La COP 29 aura lieu du 11 au 22 novembre à Bakou, capitale de l'Azerbaïdjan. Le rendez vous annuel de l’ONU réunira les représentants de près de 200 pays pour discuter de l'avenir climatique. Pour Laurent Guillemin, l’événement reste trop peu productif. Cet adjoint bordelais à l’Énergie a toutefois décidé de s'y rendre en vélo électrique. Un voyage entamé le 7 octobre dernier. Entretien.
RCF : Pour quelles raisons un adjoint à la mairie de Bordeaux en vient à décider de partir à vélo vers l'Azerbaïdjan ?
Laurent Guillemain : Tout d’abord, je précise que je ne pars pas en tant qu’adjoint. J'ai mis en suspens mes indemnités d'élus et mes délégations justement pour me sentir très à l'aise en faisant ce petit voyage complètement "perso". Je ne représente pas Monsieur le Maire de Bordeaux lors de ce voyage. Je pars du principe que les habitants de Bordeaux n'ont pas à payer mes impôts personnels.
À l'origine, je voulais aller à la COP 29 en vélo parce que la COP, pour moi, c'est un rendez-vous génial. C'est le rendez-vous du climat et de l'environnement annuel devant toutes les grandes institutions, les grands décideurs de ce monde.
Et en fin de compte, cette conférence est sous-cotée. Les gens y vont, atterrissent sur le tarmac, font une photo, ils s'en vont et rien ne se fait. Pour information, rien ne se fait depuis Kyoto 92. On n'a pas encore mis en place ce qui y a été voté et ce qui y a été accepté. Certes, la France a décidé de réduire le CO2, ainsi que l'Allemagne... Individuellement, tout le monde le fait plus ou moins. Mais factuellement, le travail collectif ne se fait pas.
J'ai donc voulu aller à la COP 29 de façon un petit peu "provoc" et taquine en y allant à vélo. N'étant pas un grand sportif, je vais y aller en vélo électrique et en binôme, car c'est sympa de partager la route.
RCF : Vous avez dit "Au départ, c'était mon projet d'aller à la COP". Ce n'est plus le cas ?
Laurent Guillemin : Non, ce n'est plus le cas parce que pour des questions géopolitiques et de sécurité, l'Azerbaïdjan se réserve le droit désormais de procéder à des arrestations arbitraires de tout ressortissant français, avec ou sans visa.

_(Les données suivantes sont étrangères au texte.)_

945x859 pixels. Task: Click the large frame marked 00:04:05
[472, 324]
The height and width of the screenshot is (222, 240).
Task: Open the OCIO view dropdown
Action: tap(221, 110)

Je vais donc me rendre à la frontière entre la Géorgie et l'Azerbaïdjan, et faire ce que j'appelle "la route de l'Énergie". Je vais rencontrer chacune des personnes avec qui je souhaite m'entretenir à Bordeaux, Agen, Toulouse, Béziers, Arles, Marseille, Valbonne, Monaco...
Et on va discuter : Est ce que tu sais d'où vient ton énergie ? Est ce que tu connais la proportion d'énergies renouvelables sur ton territoire ? Qu'est ce que tu fais ? Qu'est ce que tu saurais faire ?
Un kilowattheure c'est invisible. C'est pas comme un déchet, comme de l'eau ou une fuite d'eau qui eux, se voient. Un kilowattheure est invisible, donc c'est très compliqué à appréhender, sauf quand il brille. C'est pour ça que tout le monde fait un grand forcing sur les lumières, les lumières, les lumières, ce qui est une très bonne chose. Mais en soi, c'est une toute petite partie de la consommation d'énergie de notre monde.
RCF : Finalement, vous ne déposez pas véritablement votre casquette d'adjoint à l'énergie ?
Laurent Guillemin : Je réitère que je dépose bien ma casquette d'adjoint. C'est une certitude.
Mais toutes études, mes deux diplômes, ma vie personne, ma vie professionnelle, ma vie d'adjoint au Maire de Bordeaux, ma vie de commandant de l'armée de l'air ont été dédiés à l'Énergie. Je suis ingénieur en Énergie, je me suis spécialisé en réduction de la consommation de l'eau et de l'énergie dans les bâtiments sur le territoire. J'avais une société de conseil en Énergie. Je suis adjoint effectivement en charge de l'Énergie.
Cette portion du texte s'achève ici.